Tourism, yes, always, as an economic engine for the cities of Spain and Portugal, but the effort must also be made to reconcile the needs of visitors with the improvement of the quality of life of the citizens, in order to reduce social rejection that mass tourism has in many capitals, even in those such as the Canary Islands, where it accounts for an important part of the community's GDP.

It was one of the main conclusions of the dialogue table that took place yesterday in Madrid by the Barcelona Society of Social and Economic Studies for the Promotion of Work (SBEES) entitled "The future of tourism in Portuguese and Spanish cities".

The day was inaugurated by the Minister of Industry, Commerce and Tourism, Jordi Hereu, who has put cities at the center of tourism strategies for the future. "Deconcentrating and deseasonalizing the arrival of visitors means having a network of cities that are magnificent destinations", he said. The number of tourists arriving in Spain "is what worries me the least", said Hereu, who believes that we must stand up for quality and for more added value per visitor per day. The president of Foment del Treball, Josep Sánchez Llibre, referred to the Catalan elections in the opening speech of the day advocating for a strong government "with a clear project, capable of leading economic policy in Spain", which how not to facilitate the life of companies and at the same time project a Catalonia on a global scale.

In a colloquium, the mayor of Madrid, José Luis Martínez-Almeida, precisely defended the need to reconcile the two issues: on the one hand, highlighting tourism as a driver of growth and prosperity and, on the other on the other hand, the maintenance of the way of life in the city, where the quality of life must be prioritized. The mayor considered that both are compatible: "Madrid must be the best city to live in, because then it will be the best city to come to". Martínez-Almeida remarked that, from here, "we have different challenges and concerns" such as unregulated tourist housing that "not only affects tourism, but the price of housing and coexistence".

Regarding the infrastructures needed to consolidate tourism in the Iberian Peninsula and, specifically, on the high-speed lines, the mayor of Porto, Rui de Carvalho de Araújo, claimed the need for cross-border cooperation Spain - Portugal, a debate that has been going on for many years: "we must look at the Peninsula as a single city".

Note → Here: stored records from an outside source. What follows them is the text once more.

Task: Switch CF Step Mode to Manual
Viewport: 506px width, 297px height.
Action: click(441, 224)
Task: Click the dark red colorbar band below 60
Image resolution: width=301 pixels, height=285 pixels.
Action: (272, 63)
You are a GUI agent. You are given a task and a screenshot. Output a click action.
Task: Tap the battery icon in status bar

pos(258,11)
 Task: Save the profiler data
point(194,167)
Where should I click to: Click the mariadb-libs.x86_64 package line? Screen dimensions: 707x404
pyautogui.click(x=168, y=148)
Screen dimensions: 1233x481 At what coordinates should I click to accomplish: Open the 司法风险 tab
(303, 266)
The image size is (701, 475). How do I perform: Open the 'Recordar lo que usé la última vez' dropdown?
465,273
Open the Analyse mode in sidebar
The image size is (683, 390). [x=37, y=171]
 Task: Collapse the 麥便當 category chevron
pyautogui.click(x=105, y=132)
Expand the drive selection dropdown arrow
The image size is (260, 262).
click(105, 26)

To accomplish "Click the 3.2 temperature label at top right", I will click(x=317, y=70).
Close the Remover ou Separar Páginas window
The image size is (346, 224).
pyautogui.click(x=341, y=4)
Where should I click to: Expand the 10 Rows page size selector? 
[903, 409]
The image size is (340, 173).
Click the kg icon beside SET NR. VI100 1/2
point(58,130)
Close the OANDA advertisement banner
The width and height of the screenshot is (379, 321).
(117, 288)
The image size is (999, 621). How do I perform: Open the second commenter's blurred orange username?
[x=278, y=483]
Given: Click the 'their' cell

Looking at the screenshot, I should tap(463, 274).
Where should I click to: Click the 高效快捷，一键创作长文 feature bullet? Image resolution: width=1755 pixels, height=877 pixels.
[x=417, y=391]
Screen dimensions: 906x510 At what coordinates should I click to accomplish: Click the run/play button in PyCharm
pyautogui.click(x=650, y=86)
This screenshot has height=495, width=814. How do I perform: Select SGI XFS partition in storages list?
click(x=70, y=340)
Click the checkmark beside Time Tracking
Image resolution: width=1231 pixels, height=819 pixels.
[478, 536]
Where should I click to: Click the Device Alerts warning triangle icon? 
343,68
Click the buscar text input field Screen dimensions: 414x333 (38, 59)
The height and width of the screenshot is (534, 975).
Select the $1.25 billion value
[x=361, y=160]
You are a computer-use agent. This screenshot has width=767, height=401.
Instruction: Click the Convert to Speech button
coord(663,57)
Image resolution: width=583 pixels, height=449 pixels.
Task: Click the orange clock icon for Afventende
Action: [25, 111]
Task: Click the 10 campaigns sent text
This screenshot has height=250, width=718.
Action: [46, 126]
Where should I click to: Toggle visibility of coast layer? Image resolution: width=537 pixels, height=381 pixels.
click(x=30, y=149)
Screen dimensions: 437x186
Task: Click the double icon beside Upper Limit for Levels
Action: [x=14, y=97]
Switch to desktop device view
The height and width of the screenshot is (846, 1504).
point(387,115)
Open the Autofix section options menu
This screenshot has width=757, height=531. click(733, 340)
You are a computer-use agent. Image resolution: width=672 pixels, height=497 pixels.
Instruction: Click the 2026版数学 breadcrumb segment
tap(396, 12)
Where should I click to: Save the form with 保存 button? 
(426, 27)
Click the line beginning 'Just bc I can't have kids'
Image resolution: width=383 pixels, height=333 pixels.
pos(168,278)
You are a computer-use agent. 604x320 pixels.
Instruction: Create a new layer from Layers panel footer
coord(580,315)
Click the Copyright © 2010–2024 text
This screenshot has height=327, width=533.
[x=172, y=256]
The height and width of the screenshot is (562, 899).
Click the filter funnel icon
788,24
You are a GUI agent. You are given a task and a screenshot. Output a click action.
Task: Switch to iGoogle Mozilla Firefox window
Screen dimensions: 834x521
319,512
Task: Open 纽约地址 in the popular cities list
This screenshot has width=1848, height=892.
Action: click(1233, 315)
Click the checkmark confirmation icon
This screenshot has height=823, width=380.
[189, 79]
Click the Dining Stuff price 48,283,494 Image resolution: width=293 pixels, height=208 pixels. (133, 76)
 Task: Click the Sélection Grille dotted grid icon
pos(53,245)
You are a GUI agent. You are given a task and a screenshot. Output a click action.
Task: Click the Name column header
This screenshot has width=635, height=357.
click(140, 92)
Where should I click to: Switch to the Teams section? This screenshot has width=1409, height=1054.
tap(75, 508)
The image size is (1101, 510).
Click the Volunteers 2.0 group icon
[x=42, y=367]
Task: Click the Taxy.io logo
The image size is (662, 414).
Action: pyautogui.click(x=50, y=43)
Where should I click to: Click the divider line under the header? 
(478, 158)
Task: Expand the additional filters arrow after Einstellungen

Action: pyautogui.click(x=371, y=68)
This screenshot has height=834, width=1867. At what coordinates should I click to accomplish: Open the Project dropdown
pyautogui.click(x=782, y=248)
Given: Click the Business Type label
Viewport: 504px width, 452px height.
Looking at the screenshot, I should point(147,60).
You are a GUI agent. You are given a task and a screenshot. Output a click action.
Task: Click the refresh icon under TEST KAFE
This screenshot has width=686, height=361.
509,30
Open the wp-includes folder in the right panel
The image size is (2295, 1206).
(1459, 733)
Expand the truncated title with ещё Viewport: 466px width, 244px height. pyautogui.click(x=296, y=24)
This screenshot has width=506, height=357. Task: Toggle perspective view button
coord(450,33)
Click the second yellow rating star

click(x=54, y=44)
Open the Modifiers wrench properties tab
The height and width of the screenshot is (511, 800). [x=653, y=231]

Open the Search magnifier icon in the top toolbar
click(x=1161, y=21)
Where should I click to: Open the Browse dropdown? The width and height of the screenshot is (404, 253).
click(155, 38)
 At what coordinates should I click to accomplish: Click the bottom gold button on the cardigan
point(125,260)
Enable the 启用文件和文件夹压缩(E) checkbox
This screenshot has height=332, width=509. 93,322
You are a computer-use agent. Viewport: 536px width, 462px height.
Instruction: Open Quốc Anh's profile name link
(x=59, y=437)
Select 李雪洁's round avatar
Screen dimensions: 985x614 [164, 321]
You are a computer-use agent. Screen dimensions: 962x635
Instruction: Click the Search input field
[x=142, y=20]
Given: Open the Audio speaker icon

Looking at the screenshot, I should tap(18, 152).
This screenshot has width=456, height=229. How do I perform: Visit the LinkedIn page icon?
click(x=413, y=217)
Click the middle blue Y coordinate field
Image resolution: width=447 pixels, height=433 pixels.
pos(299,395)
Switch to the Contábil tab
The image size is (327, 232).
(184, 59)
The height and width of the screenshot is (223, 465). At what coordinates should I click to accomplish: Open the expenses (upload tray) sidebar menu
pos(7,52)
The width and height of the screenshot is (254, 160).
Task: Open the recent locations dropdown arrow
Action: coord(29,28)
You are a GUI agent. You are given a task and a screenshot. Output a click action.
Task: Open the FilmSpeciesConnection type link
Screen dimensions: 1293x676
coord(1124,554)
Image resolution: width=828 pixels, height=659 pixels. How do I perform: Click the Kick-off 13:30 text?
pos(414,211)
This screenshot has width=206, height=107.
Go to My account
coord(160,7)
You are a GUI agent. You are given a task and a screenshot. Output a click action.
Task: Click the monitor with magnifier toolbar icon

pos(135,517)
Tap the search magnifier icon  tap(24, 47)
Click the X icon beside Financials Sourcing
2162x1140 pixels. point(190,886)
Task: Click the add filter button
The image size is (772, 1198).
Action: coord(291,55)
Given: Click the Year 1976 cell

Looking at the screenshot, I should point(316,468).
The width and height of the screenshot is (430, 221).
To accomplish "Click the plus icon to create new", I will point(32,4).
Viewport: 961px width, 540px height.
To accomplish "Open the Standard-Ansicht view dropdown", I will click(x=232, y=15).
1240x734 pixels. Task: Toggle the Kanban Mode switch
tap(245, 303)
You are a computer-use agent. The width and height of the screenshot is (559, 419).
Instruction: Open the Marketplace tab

Jordi Clos, from Turisme de Barcelona and the Barcelona Hotels Guild, has insisted on the need for cities "as spectacular and complementary" as Madrid and Barcelona "to go together and not compete with distant destinations, such as Asia or the USA" . The hotelier defended that "all cities compete for the celebration of an event or a convention, but for tourists who come from so far away, the distance between Madrid and Barcelona is ridiculous, and the joint offer, unbeatable" .

At the debate table, apart from Martínez-Almeida, Carvalho de Araújo and Clos, the mayor of Malaga, Francisco de la Torre, took part; the president of the Câmara Municipal de Cascais, Carlos Carreiras, and the president of the Confederation of Business Associations of the Balearic Islands (CAEB), Carmen Planas.